Gibbs ostensibly occupies a similar territory to his peers in the broad and unstructured “modern classical” world. His instrumentation - piano, strings, gentle electronics, occasional guitars - is used with a similar sense of vision as Goldmund, Ólafur Arnalds, Dustin O’Halloran, Stars of the Lid, the piano solos of Arvo Pärt. Yet Adrift retains a singularity, a distinct and forward-facing identity. Its canvas, though rich and vivid like theirs, is left purposefully spacious and open. Passages of soft microsound comparable to Alva Noto & Ryuichi Sakamoto’s duet albums or Mika Vainio merge with lusher cinemascapes akin to Clint Mansell and Max Richter. Album opener ‘Passion’ combines breathtakingly pretty musicbox and piano sounds and lamenting chords to underpin its seaswells of white noise. By ‘Bokeh’ - the final piece - varying themes of elevation, melancholy, catharsis, love and loss have been sparingly, economically dotted about the pindrop elegance. “One of the most important lessons I’ve learnt and follow as a rule is that simplicity is often much more effective,” Gibbs writes. “The space left in between the notes are almost as important as the notes themselves.”

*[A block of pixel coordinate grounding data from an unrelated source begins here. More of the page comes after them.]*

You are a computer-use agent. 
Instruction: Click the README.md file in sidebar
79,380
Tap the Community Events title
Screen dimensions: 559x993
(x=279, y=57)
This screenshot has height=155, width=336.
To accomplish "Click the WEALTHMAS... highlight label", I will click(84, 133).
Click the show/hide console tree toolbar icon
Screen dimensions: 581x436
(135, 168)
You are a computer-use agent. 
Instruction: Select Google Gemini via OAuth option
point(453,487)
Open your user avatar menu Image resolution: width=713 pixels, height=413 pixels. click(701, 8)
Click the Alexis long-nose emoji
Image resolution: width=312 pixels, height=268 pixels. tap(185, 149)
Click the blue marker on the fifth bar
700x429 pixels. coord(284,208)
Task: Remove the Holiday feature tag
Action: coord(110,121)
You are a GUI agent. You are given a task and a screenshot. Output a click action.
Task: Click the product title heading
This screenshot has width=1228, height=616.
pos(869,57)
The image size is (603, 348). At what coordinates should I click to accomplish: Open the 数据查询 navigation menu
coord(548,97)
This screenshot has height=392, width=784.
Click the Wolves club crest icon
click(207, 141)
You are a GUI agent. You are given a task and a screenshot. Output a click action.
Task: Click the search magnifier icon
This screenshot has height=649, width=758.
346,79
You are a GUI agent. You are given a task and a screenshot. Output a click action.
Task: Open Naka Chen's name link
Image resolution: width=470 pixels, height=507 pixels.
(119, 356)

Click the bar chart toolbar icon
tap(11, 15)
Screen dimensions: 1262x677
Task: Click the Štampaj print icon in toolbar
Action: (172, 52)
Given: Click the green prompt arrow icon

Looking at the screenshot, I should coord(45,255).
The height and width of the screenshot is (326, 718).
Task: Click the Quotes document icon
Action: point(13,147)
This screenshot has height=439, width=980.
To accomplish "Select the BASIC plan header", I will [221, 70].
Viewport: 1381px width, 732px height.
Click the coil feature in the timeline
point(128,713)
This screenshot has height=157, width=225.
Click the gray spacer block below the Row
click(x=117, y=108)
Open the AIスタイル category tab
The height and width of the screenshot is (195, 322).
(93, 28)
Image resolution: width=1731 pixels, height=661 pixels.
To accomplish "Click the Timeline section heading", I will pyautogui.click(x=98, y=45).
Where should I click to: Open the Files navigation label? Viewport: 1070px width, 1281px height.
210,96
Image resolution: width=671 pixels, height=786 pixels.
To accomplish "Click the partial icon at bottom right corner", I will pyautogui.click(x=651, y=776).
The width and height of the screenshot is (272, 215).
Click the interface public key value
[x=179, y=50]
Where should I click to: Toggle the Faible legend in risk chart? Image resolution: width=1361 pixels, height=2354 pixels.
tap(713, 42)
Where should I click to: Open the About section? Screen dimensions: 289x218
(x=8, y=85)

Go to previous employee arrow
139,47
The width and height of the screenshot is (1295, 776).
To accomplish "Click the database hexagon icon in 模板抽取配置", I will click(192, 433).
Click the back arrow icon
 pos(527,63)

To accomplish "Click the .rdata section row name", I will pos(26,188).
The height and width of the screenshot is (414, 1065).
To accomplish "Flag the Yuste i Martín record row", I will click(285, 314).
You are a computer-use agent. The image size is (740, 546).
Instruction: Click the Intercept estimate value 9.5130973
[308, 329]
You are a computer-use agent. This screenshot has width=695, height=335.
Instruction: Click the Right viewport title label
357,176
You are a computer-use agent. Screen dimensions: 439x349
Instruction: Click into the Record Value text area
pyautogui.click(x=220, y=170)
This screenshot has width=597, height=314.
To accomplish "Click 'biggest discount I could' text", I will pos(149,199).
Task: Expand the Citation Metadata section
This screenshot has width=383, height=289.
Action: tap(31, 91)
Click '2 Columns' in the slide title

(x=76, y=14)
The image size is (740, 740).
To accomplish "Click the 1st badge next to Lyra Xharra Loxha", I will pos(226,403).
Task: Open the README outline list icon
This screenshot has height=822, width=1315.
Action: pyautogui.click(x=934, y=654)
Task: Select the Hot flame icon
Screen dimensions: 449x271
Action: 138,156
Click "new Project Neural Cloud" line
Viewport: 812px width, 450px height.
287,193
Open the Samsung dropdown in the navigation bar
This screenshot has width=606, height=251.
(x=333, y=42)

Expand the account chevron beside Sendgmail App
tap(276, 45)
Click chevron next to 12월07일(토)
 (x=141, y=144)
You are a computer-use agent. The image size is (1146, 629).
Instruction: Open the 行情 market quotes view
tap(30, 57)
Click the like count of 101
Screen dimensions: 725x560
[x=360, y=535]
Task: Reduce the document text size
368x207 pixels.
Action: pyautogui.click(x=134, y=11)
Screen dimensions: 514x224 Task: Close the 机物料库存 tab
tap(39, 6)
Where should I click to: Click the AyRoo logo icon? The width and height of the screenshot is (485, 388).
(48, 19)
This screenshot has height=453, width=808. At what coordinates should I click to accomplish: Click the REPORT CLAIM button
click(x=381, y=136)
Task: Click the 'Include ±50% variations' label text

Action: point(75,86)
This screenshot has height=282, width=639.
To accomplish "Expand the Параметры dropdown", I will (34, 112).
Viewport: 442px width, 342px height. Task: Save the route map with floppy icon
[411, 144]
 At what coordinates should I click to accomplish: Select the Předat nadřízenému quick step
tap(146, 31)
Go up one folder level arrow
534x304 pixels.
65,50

Adrift follows 2013’s In Passing - a collaborative EP written with established US score composer Cyrus Reynolds - recommended on social media by Ólafur Arnalds, Lowercase Noises and Fabrizio Paterlini, and whose opening track was featured by NYC ballet company Muses of Motion.
That Gibbs’ music has already been used in various film, TV and dance productions is testament to its immensely evocative qualities. And its acclaim is readily apparent in its listening figures: Gibbs has clocked over one million plays on his SoundCloud page, and tops the site-wide “modern classical” search tag.
Adrift was recorded in Gibbs’ home studio setup, without so much as a second pair of hands until mastered by genre stalwart Taylor Deupree (Lubomyr Melnyk, William Basinski, Steve Hauschildt). Having studied piano, guitar, production and music theory through both lessons and self-training, and honing his ear through devouring classical and ambient music, Gibbs deftly interweaves studio and compositional techniques. He employs “synth pads, reversed phrases and reel-to-reel tape recording to add subtle textures as a bed, and manipulating field recordings to create unique ambient textures” alongside piano and string arrangements.